(Saved data entries)
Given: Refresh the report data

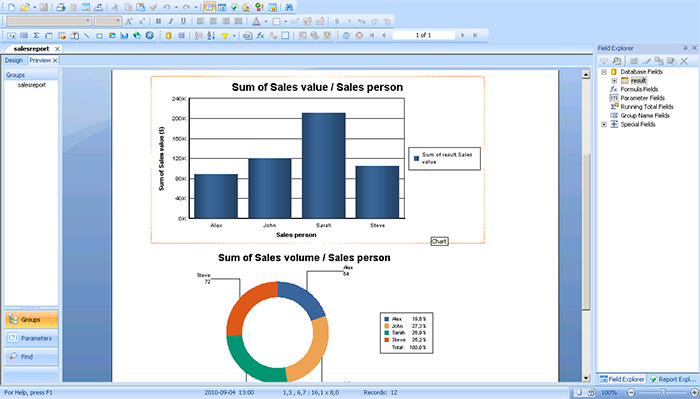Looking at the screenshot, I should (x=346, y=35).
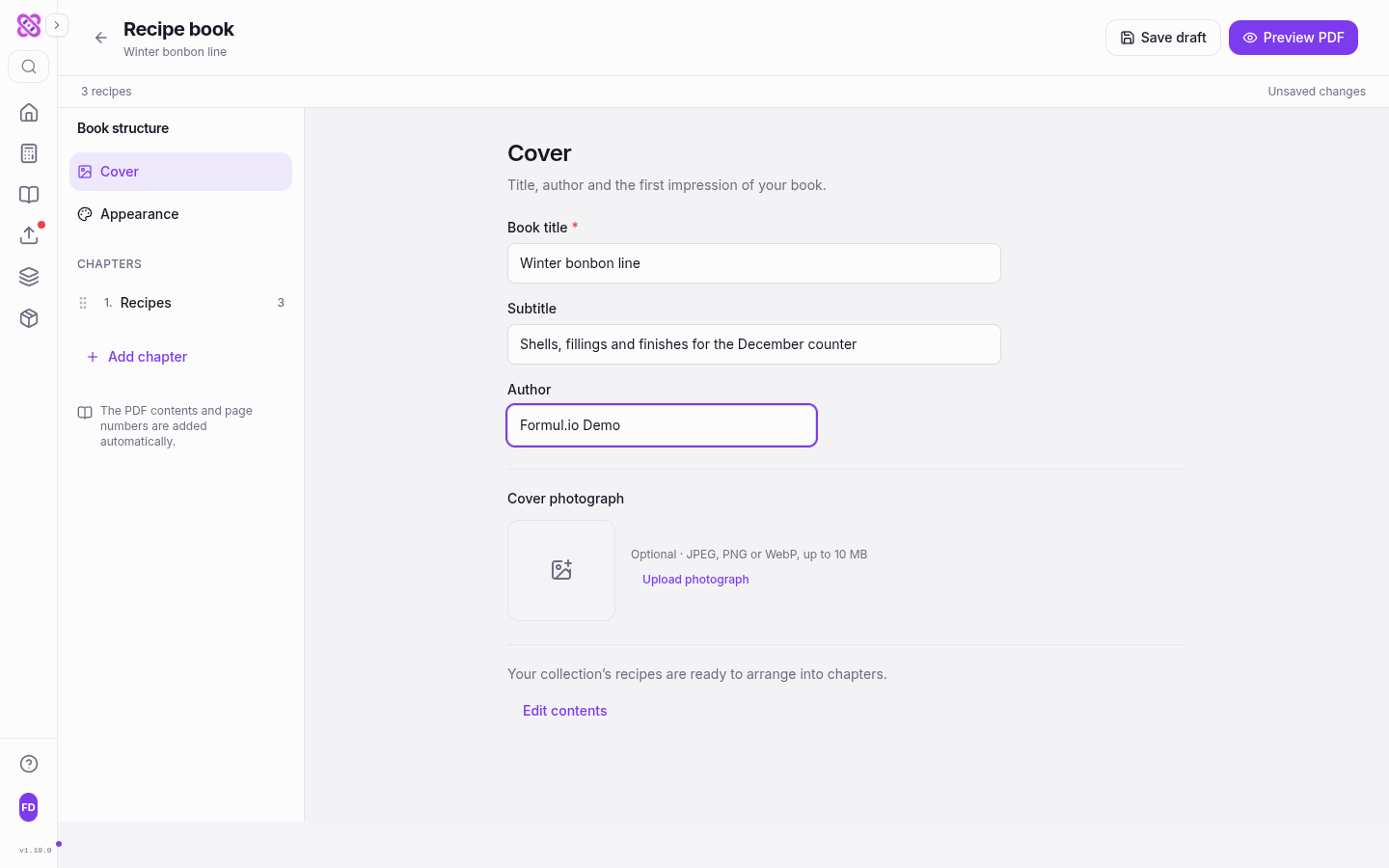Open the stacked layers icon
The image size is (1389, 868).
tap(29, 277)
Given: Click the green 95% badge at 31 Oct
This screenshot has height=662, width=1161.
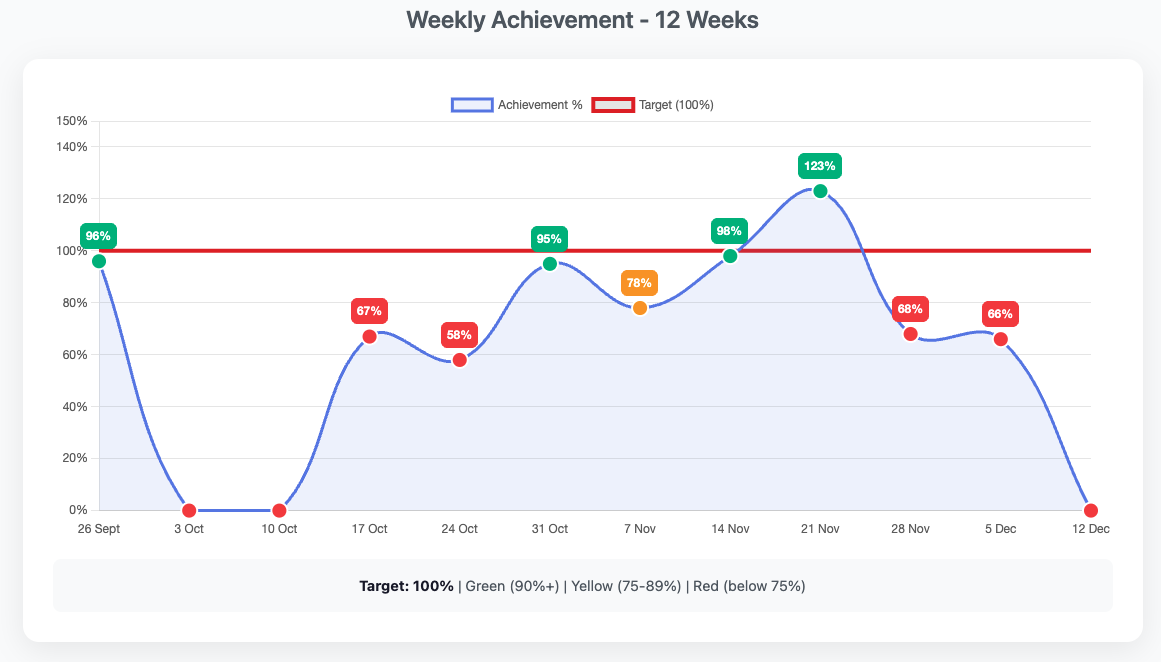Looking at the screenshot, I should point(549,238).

Exercise: Pictures aside, return all the entries above exactly.

Result of the task:
Given: Refresh the report data

Looking at the screenshot, I should (x=346, y=35).
Open the stacked layers icon
The image size is (1389, 868).
tap(29, 277)
Given: Click the green 95% badge at 31 Oct
This screenshot has height=662, width=1161.
Looking at the screenshot, I should point(549,238).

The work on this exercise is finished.